If all you want is portfolio management, you can get it very cheaply through Vanguard or other robo-advisors. (Or you can get a very basic version by simply using an all-in-one fund.)

If all you want is advice, you would likely appreciate working with an “advice-only” professional (i.e., one who does not even provide portfolio management, and who will therefore not be trying to sell you such services).

If you want both advice and portfolio management, that’s where the financial planning firms that charge based on assets under management might be a good fit. But even then, not necessarily. There are flat-fee firms as well (e.g., Bason Asset Management, which charges a flat $5,100 per year as of this writing). And depending on the size of your portfolio, a flat fee could be a lot less than an asset-based fee.

Typical Costs

For advisors charging hourly, a 2020 Kitces Research survey found that the median cost for hourly financial planning was $250. A 2020 survey from Envestnet/MoneyGuide found the hourly average was $257. (I’ll be interested to see the extent to which these fees change in the next iteration of the surveys, given the inflation over the course of 2021.)

For firms charging a flat retainer fee, the Kitces Research survey found that the median annual amount was $4,000.

As far as asset-based fees for financial planning combined with portfolio management, the Kitces Research survey found that “median fees were 1.0% of [assets under management] up to $1 million. The median fee then dropped to roughly 0.9% at $2 million and 0.8% at $5 million.” The Envestnet/MoneyGuide survey found a mean asset-based fee of 1.04%.

More Than Just Costs

The point here isn’t to automatically choose the advisor who can provide the rock-bottom cost. You want to be aware of costs — and check to see if there’s an equally-good option that costs much less. But in many cases the advisor who turns out to be the best fit for your needs will not be the very least expensive option.

It’s important to determine whether this particular advisor has the particular expertise you’re seeking. Do they often work with people in circumstances similar to yours? For instance, Jon Luskin works with DIY investors. Meg Bartelt focuses on working with women in tech. Cody Garrett works with families with “FIRE” goals. Sotirios Keros works especially with healthcare professionals.

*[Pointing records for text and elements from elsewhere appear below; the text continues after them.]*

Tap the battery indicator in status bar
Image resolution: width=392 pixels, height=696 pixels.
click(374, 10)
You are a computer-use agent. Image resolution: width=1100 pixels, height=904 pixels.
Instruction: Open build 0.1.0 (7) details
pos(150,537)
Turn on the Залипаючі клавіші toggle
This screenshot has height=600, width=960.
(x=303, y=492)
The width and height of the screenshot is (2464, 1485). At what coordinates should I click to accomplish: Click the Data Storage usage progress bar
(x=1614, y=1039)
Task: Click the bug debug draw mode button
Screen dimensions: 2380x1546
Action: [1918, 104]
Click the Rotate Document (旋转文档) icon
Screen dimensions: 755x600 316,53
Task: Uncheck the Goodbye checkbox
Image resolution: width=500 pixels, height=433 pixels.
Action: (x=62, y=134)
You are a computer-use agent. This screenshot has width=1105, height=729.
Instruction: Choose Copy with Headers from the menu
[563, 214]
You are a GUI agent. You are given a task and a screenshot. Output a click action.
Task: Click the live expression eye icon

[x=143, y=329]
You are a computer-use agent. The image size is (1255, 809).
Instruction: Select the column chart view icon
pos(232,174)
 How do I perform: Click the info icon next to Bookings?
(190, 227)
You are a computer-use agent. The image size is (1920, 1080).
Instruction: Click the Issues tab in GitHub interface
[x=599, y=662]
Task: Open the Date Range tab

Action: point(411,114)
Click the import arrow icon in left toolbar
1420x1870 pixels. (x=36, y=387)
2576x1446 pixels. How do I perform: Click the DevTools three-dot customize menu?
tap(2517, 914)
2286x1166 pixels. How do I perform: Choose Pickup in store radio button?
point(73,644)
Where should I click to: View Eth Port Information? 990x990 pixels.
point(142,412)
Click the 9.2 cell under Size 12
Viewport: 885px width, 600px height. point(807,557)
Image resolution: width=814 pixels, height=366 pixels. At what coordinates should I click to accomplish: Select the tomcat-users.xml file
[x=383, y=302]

And there are other questions about the firm that could be important. For instance, some people may prefer to work with a solo advisor, while others may prefer to work with a larger team, such as the hourly-only firm Timothy Financial. A team can likely provide deep expertise on a broader range of topics than an individual can. In addition, a team can provide better accessibility. (If a solo advisor is on vacation, the firm is on vacation. If one person in a team firm is on vacation, the team is still operating.)

And there are subjective considerations as well: does this person/team feel like a good fit? Do you trust them? Do they communicate in a way that makes sense to you, or does it feel like they’re speaking another language?